Walking back to her hotel, he should have paced his steps slower to let her enjoy a view of the city.

Andrew wanted, no needed, to be with Gwen. In her hotel room. In her bed. He’d been given a second chance and he wouldn’t let anything mess this up. That included not letting her turn away or give into doubts.

Under the hotel marquis, he knocked into her back when he lunged for the lobby door. “Why did you stop?” he asked.

She spun to face him. “Where do you think you’re going?” she asked, her hands on his chest.

“Inside.”

She crossed her arms. “Really? For what?”

He hoped this was some odd role-playing game. He leaned in closer. “Okay, I’ll play along and buy you a drink first.”

Her body jerked back. “You realize we just can’t pick up where we left off in L.A.”

“Why not?”

“Why not?” She blinked in astonishment.

“Because there never should have been this stupid gap of time.” His face felt pinched and contorted, filled with tension. “L.A. should have been the beginning for us. Not the end.”

“Either way, we had to re-set this whole thing to base it on reality. That night was a fairy tale.”

After she pulled the collar of her coat closer, she drew a fist to her mouth. “I was a princess and you were—”

“Look at me.” He lifted her hand away and leaned it against his lips. “Gwen, I don’t want a princess. Or a model. I want you. The real you and everything you are.”

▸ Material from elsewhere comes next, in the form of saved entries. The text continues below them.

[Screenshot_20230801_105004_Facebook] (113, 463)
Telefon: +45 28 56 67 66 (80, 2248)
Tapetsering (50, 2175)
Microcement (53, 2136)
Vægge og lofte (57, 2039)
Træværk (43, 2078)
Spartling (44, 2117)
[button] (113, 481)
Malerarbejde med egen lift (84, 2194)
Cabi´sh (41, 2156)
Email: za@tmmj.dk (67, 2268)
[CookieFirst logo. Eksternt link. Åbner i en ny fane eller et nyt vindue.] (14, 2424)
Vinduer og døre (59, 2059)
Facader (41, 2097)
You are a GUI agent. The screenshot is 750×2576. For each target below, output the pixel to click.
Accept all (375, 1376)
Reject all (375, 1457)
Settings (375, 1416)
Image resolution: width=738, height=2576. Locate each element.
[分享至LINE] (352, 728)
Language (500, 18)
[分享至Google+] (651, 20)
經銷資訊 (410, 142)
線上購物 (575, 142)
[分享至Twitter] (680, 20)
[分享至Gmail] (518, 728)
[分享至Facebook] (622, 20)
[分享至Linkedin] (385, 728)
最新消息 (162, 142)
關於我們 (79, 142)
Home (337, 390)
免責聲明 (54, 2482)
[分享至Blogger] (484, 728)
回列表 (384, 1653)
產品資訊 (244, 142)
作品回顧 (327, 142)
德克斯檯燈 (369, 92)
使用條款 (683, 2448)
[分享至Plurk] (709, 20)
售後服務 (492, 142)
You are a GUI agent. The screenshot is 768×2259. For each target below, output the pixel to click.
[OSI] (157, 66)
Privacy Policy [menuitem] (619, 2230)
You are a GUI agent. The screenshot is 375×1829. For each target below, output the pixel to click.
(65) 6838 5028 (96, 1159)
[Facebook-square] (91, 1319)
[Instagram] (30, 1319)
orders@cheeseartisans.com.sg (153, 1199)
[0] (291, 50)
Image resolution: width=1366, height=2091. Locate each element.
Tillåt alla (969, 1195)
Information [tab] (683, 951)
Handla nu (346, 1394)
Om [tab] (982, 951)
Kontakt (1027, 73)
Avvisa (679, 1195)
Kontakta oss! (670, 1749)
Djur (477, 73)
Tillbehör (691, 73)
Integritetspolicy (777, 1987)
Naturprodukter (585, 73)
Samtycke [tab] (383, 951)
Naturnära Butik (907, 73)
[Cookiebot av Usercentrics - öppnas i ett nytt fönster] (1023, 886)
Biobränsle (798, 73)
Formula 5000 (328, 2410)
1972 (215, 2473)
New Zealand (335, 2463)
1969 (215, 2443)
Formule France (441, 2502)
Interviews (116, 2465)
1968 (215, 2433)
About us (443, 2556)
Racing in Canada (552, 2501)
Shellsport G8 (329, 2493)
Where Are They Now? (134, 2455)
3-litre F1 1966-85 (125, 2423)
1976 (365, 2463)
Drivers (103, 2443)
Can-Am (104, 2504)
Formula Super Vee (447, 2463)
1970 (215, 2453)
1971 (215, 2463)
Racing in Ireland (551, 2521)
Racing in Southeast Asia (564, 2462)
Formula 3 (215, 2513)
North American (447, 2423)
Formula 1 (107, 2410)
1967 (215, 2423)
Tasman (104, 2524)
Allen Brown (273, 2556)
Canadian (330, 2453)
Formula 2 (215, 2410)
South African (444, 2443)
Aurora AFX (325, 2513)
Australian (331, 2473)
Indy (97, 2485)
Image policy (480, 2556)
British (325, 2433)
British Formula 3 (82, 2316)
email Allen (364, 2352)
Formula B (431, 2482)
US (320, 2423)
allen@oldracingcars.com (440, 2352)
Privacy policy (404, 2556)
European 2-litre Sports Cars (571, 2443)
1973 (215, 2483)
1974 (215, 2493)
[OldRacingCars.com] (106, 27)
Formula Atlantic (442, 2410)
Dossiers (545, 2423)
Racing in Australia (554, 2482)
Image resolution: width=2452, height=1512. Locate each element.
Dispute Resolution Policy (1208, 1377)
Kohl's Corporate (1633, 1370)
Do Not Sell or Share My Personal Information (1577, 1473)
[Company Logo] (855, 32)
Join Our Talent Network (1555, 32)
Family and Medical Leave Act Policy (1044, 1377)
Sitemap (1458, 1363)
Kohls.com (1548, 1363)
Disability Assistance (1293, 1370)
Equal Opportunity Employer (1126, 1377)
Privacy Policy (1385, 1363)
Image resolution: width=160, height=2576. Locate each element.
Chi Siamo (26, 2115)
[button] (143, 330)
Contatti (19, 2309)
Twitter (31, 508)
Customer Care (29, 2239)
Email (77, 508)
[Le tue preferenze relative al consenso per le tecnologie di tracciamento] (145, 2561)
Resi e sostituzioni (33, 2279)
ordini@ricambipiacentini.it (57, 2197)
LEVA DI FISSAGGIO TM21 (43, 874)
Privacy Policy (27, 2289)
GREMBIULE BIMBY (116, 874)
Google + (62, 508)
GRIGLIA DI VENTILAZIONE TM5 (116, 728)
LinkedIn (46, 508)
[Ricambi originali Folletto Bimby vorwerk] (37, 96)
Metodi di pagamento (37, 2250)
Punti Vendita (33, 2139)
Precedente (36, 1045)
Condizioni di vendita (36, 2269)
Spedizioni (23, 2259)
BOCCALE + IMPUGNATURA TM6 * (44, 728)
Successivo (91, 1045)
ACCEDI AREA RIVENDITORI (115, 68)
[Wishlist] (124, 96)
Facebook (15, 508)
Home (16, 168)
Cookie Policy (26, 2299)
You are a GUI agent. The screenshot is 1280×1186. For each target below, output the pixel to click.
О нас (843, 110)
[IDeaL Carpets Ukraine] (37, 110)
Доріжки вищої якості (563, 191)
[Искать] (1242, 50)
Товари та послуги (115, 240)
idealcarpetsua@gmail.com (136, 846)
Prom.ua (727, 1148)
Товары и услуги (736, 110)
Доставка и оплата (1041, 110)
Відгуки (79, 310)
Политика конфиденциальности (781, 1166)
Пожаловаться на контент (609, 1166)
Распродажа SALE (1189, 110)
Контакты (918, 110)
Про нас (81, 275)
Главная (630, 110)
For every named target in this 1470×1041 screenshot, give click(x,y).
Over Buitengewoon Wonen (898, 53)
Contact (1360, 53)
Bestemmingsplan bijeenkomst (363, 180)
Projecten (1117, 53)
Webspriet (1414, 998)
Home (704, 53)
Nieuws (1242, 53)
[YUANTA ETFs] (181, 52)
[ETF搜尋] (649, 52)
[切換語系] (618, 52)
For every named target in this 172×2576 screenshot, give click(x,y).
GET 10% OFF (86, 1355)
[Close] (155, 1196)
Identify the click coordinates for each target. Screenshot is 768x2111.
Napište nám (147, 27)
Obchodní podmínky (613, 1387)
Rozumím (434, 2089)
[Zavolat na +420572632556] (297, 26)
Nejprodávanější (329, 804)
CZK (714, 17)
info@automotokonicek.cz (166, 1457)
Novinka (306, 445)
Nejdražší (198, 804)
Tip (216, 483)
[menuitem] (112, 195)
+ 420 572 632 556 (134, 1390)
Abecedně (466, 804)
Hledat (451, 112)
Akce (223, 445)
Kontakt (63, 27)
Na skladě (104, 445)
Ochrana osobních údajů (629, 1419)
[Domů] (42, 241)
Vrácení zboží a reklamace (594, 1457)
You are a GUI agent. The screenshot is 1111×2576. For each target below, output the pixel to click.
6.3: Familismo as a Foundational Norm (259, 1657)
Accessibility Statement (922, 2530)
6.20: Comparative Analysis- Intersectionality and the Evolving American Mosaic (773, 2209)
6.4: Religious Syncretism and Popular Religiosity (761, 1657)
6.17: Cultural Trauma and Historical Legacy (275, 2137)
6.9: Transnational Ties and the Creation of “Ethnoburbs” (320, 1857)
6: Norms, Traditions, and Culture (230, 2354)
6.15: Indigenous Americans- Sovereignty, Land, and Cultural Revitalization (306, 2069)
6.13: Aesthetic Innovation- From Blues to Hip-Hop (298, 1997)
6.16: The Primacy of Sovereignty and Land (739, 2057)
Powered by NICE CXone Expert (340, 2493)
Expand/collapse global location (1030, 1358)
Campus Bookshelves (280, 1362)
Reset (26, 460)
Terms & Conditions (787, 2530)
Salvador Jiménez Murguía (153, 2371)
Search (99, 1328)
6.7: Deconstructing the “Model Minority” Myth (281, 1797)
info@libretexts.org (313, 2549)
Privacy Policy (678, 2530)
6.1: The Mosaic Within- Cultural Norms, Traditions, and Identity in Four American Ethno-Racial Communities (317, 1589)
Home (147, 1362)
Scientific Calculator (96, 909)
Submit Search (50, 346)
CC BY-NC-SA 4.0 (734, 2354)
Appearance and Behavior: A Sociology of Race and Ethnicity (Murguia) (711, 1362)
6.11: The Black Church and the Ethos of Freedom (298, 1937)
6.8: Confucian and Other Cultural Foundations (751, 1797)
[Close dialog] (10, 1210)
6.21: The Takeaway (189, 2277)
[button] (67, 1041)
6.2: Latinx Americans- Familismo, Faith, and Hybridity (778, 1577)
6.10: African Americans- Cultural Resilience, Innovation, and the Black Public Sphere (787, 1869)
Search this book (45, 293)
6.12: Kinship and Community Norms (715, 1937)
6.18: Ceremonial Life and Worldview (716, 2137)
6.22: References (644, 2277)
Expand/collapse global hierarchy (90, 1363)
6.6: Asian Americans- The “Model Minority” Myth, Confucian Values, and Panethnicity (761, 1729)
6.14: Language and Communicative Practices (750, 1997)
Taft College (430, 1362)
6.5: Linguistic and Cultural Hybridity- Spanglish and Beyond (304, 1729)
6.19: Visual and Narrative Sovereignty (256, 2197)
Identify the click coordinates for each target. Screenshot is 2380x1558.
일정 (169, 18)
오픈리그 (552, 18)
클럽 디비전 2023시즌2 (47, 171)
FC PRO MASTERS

“How do you really know you want someone like me?”

He moved closer and set his lips against the curtain of smooth brown hair and whispered into her ear. “Don’t you remember what you did to me in L.A.?” When she released a slight nod he said, “Just trust me, please.”

He didn’t care if he sounded pathetic. If he expected Gwen to open up and take a risk, he needed to set the example of what vulnerability looked like.

When she said nothing or didn’t move, however, he realized there may be other emotions lurking under the surface. Perhaps they would come out in time. Andrew didn’t have time. Didn’t want any more time...to think...to wonder. He wanted to move forward with his life. With Gwen.